Weird issue in rendering HTML

Hey, I'm writing a scraping library, which also leverages selectolax as parser. But the problem is our test failes with this library, due to strange behaviour. perhaps bug? :)

As shown in picture, we're passing that HTML to the parser, but

Why table is empty? we didn't structured tag like that. UL comes in table, but in your code that didn't happen. Not sure why you modify the input
Why there's a tag insert by this library? I could see you have some attr for head, but can't you initialize it as None if there's no head in HTML?

rushter commented 1 year ago

Can you post the original HTML snippet (as text)?

rushter commented 1 year ago

I don't see any problems here (visually, looking at the screenshot). It's not allowed to have ul tags inside table.

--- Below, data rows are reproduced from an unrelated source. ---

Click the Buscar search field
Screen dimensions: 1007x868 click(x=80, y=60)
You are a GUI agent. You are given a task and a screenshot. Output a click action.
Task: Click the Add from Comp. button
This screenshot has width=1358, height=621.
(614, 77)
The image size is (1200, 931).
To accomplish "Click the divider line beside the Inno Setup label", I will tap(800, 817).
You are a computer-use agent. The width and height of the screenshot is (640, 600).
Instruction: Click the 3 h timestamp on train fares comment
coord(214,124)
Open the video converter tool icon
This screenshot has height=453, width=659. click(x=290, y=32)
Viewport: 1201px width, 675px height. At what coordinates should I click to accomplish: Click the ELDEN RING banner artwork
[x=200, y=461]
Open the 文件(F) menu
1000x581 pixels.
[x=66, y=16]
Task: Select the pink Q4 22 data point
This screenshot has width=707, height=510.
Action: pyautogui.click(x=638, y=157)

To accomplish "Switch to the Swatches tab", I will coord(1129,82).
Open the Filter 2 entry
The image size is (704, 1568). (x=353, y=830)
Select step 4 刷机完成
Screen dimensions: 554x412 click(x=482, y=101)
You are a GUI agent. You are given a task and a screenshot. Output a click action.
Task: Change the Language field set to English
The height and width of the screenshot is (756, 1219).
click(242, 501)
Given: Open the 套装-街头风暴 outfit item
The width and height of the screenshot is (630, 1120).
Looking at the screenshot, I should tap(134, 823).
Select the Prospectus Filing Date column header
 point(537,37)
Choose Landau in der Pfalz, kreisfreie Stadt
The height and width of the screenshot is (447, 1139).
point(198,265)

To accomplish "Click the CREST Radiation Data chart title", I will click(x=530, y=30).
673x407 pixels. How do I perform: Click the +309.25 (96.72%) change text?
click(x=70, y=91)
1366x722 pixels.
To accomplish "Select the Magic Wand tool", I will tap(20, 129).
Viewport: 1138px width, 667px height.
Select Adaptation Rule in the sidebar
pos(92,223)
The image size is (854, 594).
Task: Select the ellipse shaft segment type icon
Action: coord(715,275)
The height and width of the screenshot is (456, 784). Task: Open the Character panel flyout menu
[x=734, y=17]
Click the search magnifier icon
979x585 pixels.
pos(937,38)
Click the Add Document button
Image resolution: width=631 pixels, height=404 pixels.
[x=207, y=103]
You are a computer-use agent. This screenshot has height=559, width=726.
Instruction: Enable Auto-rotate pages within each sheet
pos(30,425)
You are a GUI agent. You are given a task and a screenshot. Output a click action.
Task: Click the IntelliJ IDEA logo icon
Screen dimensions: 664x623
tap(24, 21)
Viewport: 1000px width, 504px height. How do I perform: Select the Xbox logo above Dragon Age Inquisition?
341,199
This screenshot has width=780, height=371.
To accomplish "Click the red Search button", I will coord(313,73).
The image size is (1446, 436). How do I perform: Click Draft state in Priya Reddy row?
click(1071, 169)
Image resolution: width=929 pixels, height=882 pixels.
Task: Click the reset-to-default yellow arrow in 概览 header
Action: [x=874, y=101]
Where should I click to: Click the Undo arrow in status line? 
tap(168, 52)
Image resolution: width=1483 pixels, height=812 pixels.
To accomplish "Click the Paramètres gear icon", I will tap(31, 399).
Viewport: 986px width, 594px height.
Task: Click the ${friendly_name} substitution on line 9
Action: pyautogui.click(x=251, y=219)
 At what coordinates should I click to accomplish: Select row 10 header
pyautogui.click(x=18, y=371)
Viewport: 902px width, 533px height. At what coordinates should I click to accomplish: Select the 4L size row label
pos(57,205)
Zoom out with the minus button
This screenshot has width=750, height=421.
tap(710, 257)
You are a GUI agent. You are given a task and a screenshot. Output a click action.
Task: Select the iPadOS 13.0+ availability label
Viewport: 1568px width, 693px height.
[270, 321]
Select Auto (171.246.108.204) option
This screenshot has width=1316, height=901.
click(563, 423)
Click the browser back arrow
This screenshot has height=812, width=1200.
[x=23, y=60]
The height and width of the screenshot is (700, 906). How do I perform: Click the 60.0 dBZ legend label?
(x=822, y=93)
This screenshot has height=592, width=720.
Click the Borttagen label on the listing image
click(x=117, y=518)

If you open such HTML in Chrome, it most likely will be transformed in a similar way. That's how malformed HTML is handled by parsers and browsers.
ManiMozaffar commented 1 year ago
I don't see any problems here (visually, looking at the screenshot). It's not allowed to have ul tags inside table. If you open such HTML in Chrome, it most likely will be transformed in a similar way. That's how malformed HTML is handled by parsers and browsers.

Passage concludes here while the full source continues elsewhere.